Plan provider disclosure errors: A program for self correction?

As I have always said, it would take some time to figure out the effect of fee disclosures on the retirement plan industry.

Things should get a little more interesting as ERISA Attorneys Fred Reish and Bruce Ashton have proposed to the Department of Labor (DOL) that the DOL should institute a voluntary correction program to let plan providers and registered investment advisors (RIAs) to correct errors in relation to fee disclosure and pay a set fee rather than get penalized in a larger amount  later by the DOL (which may equal all the fees that the provider or RIA received from a specific plan).

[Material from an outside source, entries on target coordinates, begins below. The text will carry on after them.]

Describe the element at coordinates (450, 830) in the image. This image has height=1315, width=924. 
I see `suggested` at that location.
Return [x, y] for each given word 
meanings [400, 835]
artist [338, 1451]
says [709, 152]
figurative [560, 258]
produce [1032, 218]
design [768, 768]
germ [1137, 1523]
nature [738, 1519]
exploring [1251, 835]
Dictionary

This program would be akin to the IRS’ Voluntary Compliance Program and the DOL’s Delinquent Filer Voluntary Compliance Program.

I’m all for it because I believe that voluntary compliance programs would ensure more compliance by allowing plan provider to correct errors and then punish those providers who don’t when they get caught on audit..

When it comes to retirement plans, inadvertent errors happen all the time. I know, I’ve made a career of helping correcting them.  Working on retirement plans doesn’t require use to be prophets, providers and plan sponsors don’t have to be perfect, they just need a method to strive to be. Allowing plan providers to correct inadvertent errors encourages compliance by having providers acknowledge them while no compliance program encourages them to bury their errors. The movie Casino told us about the holes in the Nevada desert where problems are settled and buried, let us not have a retirement plan landscape that encourages providers to bury their errors and problems when a voluntary compliance program can encourage them to correct inadvertent errors and punish those providers who defy compliance or make “advertent” errors.